LEADERSNET: In Anbetracht der rasanten Fortschritte in der Genetik: Welche technologischen Entwicklungen halten Sie für revolutionär, und wie könnten sie unser Verständnis von Gesundheit und Krankheit verändern? Wann wird es möglich sein, alle monogenen Erkrankungen mit der CRISPR-Genschere zu heilen?

Hengstschläger: Es gibt tausende monogene Erkrankungen, und auch wenn ich somatische Gentherapie mittels CRISPR/Cas9 für eine der revolutionärsten und vielversprechendsten Technologien der Zukunft der Medizin halte, für alle wird die Genschere nicht die therapeutische Lösung sein können. Eine zweite Revolution wurde, wie bereits angesprochen, durch die Konvergenz von Genomdatenanalysen und KI eingeläutet. Das wird uns ein völlig neues Verständnis von Erkrankungen ermöglichen und den Weg für viele neue Therapiekonzepte ebnen.
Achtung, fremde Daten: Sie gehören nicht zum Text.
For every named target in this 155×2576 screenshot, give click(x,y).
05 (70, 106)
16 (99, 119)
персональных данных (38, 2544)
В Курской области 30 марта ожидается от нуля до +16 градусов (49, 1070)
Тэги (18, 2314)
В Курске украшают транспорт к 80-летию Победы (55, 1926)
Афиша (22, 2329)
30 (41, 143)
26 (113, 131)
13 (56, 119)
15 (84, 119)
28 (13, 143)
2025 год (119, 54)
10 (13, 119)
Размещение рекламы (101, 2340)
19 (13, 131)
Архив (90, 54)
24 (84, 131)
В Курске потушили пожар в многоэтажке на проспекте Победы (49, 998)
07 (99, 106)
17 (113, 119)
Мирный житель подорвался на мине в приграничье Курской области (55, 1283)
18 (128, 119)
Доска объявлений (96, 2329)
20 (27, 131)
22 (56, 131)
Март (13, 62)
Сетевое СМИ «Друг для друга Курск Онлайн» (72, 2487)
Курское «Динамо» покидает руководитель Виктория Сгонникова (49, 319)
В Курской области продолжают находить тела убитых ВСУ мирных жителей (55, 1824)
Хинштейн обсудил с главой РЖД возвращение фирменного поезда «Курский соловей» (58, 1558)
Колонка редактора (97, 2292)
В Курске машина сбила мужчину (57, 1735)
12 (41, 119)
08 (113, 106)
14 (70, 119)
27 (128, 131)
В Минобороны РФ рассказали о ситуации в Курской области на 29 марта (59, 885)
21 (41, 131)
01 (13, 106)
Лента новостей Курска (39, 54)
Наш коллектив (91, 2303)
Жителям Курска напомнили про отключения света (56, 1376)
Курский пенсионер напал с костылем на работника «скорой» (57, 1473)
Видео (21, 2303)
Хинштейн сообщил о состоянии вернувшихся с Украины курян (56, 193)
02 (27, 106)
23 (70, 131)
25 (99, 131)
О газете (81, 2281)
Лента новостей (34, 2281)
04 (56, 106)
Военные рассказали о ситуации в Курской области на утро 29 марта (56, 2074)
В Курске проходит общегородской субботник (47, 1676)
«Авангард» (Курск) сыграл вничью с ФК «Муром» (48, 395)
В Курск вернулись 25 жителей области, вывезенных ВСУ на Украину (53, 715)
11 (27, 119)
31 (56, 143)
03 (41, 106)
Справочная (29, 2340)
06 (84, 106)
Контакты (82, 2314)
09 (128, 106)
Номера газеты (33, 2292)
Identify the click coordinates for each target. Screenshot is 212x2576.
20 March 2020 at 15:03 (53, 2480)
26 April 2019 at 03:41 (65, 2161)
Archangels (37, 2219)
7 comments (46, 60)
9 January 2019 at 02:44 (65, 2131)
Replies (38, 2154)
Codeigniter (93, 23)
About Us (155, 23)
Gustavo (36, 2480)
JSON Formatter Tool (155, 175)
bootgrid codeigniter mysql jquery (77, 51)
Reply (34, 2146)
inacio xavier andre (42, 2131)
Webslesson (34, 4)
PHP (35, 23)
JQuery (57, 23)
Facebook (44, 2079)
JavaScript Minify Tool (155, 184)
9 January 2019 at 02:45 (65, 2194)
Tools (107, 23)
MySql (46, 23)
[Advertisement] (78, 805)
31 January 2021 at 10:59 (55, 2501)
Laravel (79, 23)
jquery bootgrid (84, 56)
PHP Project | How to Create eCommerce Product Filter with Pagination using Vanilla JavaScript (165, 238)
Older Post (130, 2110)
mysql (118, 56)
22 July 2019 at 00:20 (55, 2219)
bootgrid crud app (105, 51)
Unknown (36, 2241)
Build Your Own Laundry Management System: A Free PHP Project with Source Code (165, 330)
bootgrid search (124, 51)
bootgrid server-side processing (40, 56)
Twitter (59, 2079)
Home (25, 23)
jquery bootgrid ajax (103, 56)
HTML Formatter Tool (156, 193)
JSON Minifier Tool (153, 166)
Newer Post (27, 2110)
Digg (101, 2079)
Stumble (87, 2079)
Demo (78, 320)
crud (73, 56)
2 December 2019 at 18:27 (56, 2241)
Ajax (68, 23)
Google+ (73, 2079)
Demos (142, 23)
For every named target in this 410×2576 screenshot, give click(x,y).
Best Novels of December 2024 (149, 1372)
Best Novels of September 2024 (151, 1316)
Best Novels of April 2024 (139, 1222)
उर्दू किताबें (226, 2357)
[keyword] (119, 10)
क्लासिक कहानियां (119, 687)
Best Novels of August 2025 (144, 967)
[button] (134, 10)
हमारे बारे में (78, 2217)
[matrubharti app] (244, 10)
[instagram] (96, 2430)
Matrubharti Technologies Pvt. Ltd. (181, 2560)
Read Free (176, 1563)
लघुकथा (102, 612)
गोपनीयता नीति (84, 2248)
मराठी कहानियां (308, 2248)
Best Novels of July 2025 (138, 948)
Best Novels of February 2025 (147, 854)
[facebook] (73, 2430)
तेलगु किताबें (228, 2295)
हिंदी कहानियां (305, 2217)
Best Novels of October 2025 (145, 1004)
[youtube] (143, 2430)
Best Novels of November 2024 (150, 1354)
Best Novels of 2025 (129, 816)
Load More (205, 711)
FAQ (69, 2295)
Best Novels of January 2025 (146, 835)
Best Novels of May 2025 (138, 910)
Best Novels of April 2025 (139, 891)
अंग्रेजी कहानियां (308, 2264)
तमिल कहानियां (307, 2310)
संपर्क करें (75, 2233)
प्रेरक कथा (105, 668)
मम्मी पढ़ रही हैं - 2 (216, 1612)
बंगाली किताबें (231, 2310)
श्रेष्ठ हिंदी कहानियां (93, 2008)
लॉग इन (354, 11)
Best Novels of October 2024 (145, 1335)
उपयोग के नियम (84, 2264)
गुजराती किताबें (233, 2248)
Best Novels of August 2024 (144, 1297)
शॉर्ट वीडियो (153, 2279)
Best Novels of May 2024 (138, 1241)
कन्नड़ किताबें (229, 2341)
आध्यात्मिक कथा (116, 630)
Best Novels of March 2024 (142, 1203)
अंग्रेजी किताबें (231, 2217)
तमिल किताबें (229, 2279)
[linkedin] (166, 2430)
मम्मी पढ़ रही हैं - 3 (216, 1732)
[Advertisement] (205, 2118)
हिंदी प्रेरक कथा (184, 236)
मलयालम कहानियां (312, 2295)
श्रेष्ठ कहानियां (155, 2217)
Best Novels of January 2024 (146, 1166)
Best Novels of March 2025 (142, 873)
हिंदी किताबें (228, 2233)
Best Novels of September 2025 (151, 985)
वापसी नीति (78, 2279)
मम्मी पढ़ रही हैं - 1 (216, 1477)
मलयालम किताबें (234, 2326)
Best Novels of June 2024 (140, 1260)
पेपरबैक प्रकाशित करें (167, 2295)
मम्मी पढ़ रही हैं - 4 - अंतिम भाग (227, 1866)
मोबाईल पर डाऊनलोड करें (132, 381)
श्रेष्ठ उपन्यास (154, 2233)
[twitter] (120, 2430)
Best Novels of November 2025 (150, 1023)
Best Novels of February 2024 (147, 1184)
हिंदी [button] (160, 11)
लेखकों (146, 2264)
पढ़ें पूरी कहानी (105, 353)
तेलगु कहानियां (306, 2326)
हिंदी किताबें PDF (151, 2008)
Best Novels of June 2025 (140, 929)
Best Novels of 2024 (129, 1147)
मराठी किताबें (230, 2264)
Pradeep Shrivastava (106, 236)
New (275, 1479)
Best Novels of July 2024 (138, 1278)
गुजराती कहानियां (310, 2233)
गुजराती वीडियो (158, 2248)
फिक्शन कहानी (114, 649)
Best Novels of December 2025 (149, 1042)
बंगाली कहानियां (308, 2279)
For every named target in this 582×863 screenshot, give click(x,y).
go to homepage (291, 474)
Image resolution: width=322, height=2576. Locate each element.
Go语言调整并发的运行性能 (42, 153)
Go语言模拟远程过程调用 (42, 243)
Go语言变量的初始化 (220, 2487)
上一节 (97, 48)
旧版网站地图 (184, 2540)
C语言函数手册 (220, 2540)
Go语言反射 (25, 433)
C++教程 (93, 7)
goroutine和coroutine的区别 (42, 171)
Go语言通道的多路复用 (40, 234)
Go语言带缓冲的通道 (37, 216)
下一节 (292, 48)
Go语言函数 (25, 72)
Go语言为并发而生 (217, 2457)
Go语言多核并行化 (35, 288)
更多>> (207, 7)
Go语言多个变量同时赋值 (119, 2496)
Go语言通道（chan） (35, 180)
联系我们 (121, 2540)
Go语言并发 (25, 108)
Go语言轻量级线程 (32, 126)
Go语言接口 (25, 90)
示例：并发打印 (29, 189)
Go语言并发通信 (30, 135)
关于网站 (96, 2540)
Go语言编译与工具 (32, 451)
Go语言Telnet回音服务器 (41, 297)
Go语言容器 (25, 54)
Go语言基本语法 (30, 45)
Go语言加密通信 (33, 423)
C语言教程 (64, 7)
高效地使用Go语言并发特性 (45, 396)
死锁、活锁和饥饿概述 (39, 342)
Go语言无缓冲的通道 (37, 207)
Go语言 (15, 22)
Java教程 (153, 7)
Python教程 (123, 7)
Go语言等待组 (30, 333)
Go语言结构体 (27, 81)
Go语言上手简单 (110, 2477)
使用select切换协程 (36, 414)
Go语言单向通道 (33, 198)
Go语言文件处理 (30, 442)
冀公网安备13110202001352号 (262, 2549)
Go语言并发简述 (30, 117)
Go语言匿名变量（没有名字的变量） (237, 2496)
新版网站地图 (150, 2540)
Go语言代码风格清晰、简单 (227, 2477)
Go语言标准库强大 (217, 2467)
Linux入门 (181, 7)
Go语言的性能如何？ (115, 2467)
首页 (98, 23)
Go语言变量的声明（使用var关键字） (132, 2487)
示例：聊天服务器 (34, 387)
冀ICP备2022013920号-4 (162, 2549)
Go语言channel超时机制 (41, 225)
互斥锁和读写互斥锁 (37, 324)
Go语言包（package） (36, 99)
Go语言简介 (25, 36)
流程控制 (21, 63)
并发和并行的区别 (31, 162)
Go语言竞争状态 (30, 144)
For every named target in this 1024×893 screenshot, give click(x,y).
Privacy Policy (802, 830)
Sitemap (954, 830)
Als dritte revolutionäre Entwicklung würde ich die Stammzellforschung nennen wollen. Neben den von uns entdeckten Fruchtwasserstammzellen werden auch andere Stammzelltypen immer mehr zur Regeneration von geschädigtem Gewebe oder Organen eingesetzt werden. Und im Labor aus Stammzellen hergestellte Modelle von "Mini-Organen" – sogenannte Organoide – werden es ermöglichen, ganz neue Therapien zu entwickeln. Wir selbst arbeiten beispielsweise an solchen Modellen der Embryogenese, um in Zukunft das Risiko von Fehlgeburten zu minimieren.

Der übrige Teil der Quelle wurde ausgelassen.